Hi there Lisa, I love reading your stuff, and I wish you didn’t have cancer.
Absolutely amazing and profound words. I hear a song in this.
Hi Lisa,
I found your site through the musings of a mutual friend, Britt L. To make the world a little smaller, I also graduated from high school with your husband. I’m sorry to say I did not get the chance to know him while we were in school. We must have traveled in different circles. I was diagnosed with Stage III ILC in June of 2010. This particular post called out to me because I also do not believe there is someone/thing listening and that nature and the cells in my body will decide if I stay NED or not. I sometimes wish there was someone out there and that I could bargain and beg my way to good health until I’m 100. I am thankful, however, that there are people like you and Britt (ak pretty church lady) that have the gift of beautiful prose that can express some of my feelings in a way I never could. Thank you!
I read with support this comment until you talk about dying. I have come to accept my death and preparing for it quietly on my own at this stage. I have family and lots of friends who give me strength but the dreaded cancer has taken over so much I cannot take any more treatment. I am not enjoying life with what treatment throws me. Even after yet another ct scan last week it made me violently ill. When I see my doctor today I will make the decision to tell all that I am going to enjoy my last months free of fighting it.
WIth love and thanks,
jms
I don’t even know you at all, but your life has changed my life. I will try not to take for granted every cancer-free day I am blessed to have…thank-you for bearing this burden so that I might cherish my life a little more. We are all dying, and life is so short. Trying to find the joys amidst the pain is all we can do, and you do it beautifully. I wish you many many more moments where cancer seems small and your life seems grand in comparison.
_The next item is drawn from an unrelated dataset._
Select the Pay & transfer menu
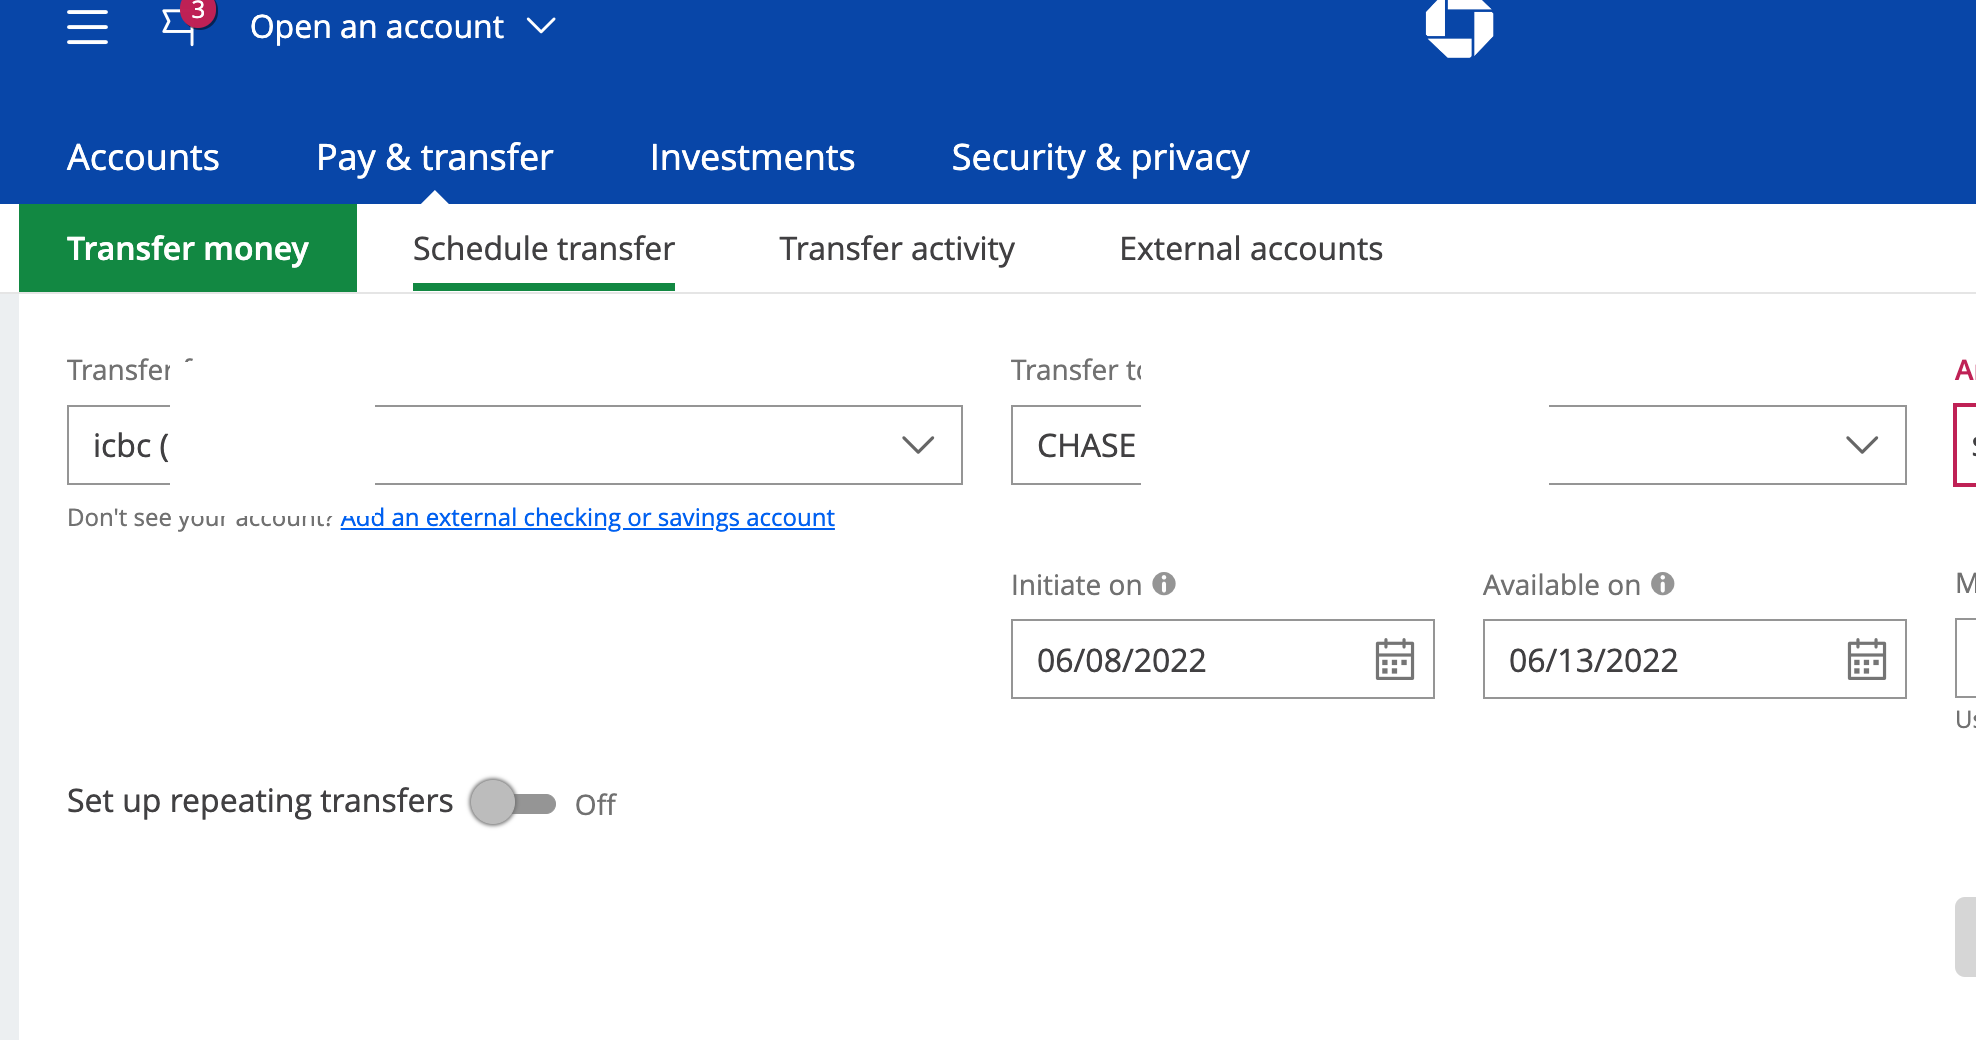Screen dimensions: 1976x1040 point(434,158)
Lisa, Your words creat moments of beauty. Thank you for writing!
Meg
I hear you.
Once again, you open yourself up in such a primal and beautiful way. You shall not be silenced and people like us DO want to hear what you have to say. Keep your thoughts and mindful words coming.
Well, let me just tell you that I could listen and listen and listen, like another commenter said. I have often wished/thought that people with cancer should be offered or seek out people they’re not close to but who have an interest in earnestly listening, like me. Why? Because I think people who are related or friends or otherwise close to the person sometimes just can’t handle what is being said. Support groups and their extreme importance maybe just don’t always fit all the needs a person with cancer needs. If you have cancer you are living it every moment of every day and while you may not want to talk about it all the time, I would imagine that there are times where you just want to tell somebody about it in all its detail. I also believe there are people like me who would be honored and happy to listen and be there for you with no strings attached. You wouldn’t have to worry about upsetting anyone. Know what I mean?
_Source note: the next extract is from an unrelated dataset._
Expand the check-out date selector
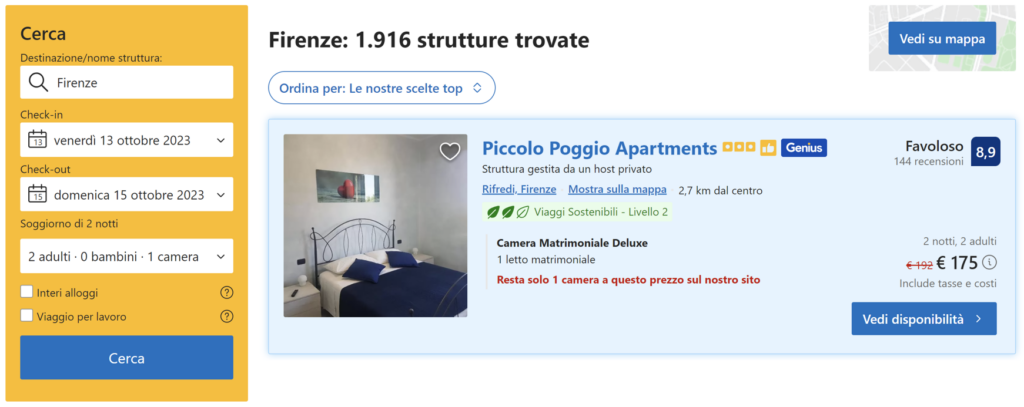The height and width of the screenshot is (407, 1024). tap(126, 194)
I don’t know if I am going to die from breast cancer or not, but I definitely do bend the ear of all guys within earshot. GET CHECKED, GUYS DIE FROM BREAST CANCER TOO. most say they didn’t know, or how rare it is I tell them how wonderful it is to be diagnosed with stage 4 cancer and have a mastectomy, lymphedema, and still have a knot of breast cancer in the base of my spine to remind me every time I walk or stand. many one ever make fun of me for it? not around me they don’t.
I volunteer to talk about it on radio and tv, trying to raise awareness that guys get it too. the tamifloxin seems to be working at least for the last 8 months. and I have a new granddaughter to brighten my life now.